[Data items]
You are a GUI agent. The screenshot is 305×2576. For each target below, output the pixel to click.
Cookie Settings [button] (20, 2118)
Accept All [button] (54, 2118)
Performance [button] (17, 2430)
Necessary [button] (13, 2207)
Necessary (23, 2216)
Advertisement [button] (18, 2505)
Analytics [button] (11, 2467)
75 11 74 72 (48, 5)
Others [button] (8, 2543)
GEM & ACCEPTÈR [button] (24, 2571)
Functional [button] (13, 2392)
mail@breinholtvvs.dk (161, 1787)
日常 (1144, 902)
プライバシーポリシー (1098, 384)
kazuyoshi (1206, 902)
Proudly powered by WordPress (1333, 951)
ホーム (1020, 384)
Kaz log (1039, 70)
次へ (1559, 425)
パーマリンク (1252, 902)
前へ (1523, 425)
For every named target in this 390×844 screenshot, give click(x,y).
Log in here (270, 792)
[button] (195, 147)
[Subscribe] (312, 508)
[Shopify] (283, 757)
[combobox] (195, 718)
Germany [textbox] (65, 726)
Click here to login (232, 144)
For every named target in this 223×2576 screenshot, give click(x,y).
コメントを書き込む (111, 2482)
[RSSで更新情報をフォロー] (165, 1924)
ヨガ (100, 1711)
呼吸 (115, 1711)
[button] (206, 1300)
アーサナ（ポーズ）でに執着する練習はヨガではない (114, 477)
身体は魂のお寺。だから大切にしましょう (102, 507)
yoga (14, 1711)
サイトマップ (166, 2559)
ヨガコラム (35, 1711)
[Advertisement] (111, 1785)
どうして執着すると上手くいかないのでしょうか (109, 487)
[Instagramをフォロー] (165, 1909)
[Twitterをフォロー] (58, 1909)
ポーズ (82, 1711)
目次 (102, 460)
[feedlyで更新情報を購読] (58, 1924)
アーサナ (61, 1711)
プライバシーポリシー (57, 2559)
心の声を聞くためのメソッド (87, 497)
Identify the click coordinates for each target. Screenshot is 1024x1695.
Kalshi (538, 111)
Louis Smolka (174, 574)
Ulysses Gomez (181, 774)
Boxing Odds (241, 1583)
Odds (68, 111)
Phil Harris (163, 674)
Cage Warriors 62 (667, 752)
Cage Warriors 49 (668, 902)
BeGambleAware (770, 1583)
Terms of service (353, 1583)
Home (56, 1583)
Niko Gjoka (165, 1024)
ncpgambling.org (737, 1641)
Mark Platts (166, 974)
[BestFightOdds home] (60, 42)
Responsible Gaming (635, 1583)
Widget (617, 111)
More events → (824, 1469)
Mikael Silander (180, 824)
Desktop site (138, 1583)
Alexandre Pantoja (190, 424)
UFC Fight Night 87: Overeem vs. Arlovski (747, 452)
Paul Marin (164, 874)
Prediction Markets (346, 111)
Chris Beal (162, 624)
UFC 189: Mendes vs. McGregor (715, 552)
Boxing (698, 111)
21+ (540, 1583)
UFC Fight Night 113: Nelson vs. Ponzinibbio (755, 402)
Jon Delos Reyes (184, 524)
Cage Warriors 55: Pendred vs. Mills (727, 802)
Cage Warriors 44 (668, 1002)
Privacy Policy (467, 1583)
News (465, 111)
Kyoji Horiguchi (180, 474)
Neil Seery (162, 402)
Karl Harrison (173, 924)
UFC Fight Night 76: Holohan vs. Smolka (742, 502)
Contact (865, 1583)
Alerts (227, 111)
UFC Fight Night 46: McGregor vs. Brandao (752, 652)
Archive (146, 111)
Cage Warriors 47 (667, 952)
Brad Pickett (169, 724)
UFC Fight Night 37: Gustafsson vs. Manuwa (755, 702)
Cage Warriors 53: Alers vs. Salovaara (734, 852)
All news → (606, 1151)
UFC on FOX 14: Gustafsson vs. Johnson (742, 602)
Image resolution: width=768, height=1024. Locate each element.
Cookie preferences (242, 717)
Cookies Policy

▸ **TASK DIRECTIONS**
Reproduce every line of the records above character for character, changing nothing.

▸ **SOLUTION FOR THIS PROBLEM**
You are a GUI agent. The screenshot is 305×2576. For each target below, output the pixel to click.
Cookie Settings [button] (20, 2118)
Accept All [button] (54, 2118)
Performance [button] (17, 2430)
Necessary [button] (13, 2207)
Necessary (23, 2216)
Advertisement [button] (18, 2505)
Analytics [button] (11, 2467)
75 11 74 72 (48, 5)
Others [button] (8, 2543)
GEM & ACCEPTÈR [button] (24, 2571)
Functional [button] (13, 2392)
mail@breinholtvvs.dk (161, 1787)
日常 (1144, 902)
プライバシーポリシー (1098, 384)
kazuyoshi (1206, 902)
Proudly powered by WordPress (1333, 951)
ホーム (1020, 384)
Kaz log (1039, 70)
次へ (1559, 425)
パーマリンク (1252, 902)
前へ (1523, 425)
For every named target in this 390×844 screenshot, give click(x,y).
Log in here (270, 792)
[button] (195, 147)
[Subscribe] (312, 508)
[Shopify] (283, 757)
[combobox] (195, 718)
Germany [textbox] (65, 726)
Click here to login (232, 144)
For every named target in this 223×2576 screenshot, give click(x,y).
コメントを書き込む (111, 2482)
[RSSで更新情報をフォロー] (165, 1924)
ヨガ (100, 1711)
呼吸 (115, 1711)
[button] (206, 1300)
アーサナ（ポーズ）でに執着する練習はヨガではない (114, 477)
身体は魂のお寺。だから大切にしましょう (102, 507)
yoga (14, 1711)
サイトマップ (166, 2559)
ヨガコラム (35, 1711)
[Advertisement] (111, 1785)
どうして執着すると上手くいかないのでしょうか (109, 487)
[Instagramをフォロー] (165, 1909)
[Twitterをフォロー] (58, 1909)
ポーズ (82, 1711)
目次 (102, 460)
[feedlyで更新情報を購読] (58, 1924)
アーサナ (61, 1711)
プライバシーポリシー (57, 2559)
心の声を聞くためのメソッド (87, 497)
Identify the click coordinates for each target. Screenshot is 1024x1695.
Kalshi (538, 111)
Louis Smolka (174, 574)
Ulysses Gomez (181, 774)
Boxing Odds (241, 1583)
Odds (68, 111)
Phil Harris (163, 674)
Cage Warriors 62 (667, 752)
Cage Warriors 49 (668, 902)
BeGambleAware (770, 1583)
Terms of service (353, 1583)
Home (56, 1583)
Niko Gjoka (165, 1024)
ncpgambling.org (737, 1641)
Mark Platts (166, 974)
[BestFightOdds home] (60, 42)
Responsible Gaming (635, 1583)
Widget (617, 111)
More events → (824, 1469)
Mikael Silander (180, 824)
Desktop site (138, 1583)
Alexandre Pantoja (190, 424)
UFC Fight Night 87: Overeem vs. Arlovski (747, 452)
Paul Marin (164, 874)
Prediction Markets (346, 111)
Chris Beal (162, 624)
UFC 189: Mendes vs. McGregor (715, 552)
Boxing (698, 111)
21+ (540, 1583)
UFC Fight Night 113: Nelson vs. Ponzinibbio (755, 402)
Jon Delos Reyes (184, 524)
Cage Warriors 55: Pendred vs. Mills (727, 802)
Cage Warriors 44 (668, 1002)
Privacy Policy (467, 1583)
News (465, 111)
Kyoji Horiguchi (180, 474)
Neil Seery (162, 402)
Karl Harrison (173, 924)
UFC Fight Night 76: Holohan vs. Smolka (742, 502)
Contact (865, 1583)
Alerts (227, 111)
UFC Fight Night 46: McGregor vs. Brandao (752, 652)
Archive (146, 111)
Cage Warriors 47 (667, 952)
Brad Pickett (169, 724)
UFC Fight Night 37: Gustafsson vs. Manuwa (755, 702)
Cage Warriors 53: Alers vs. Salovaara (734, 852)
All news → (606, 1151)
UFC on FOX 14: Gustafsson vs. Johnson (742, 602)
Image resolution: width=768, height=1024. Locate each element.
Cookie preferences (242, 717)
Cookies Policy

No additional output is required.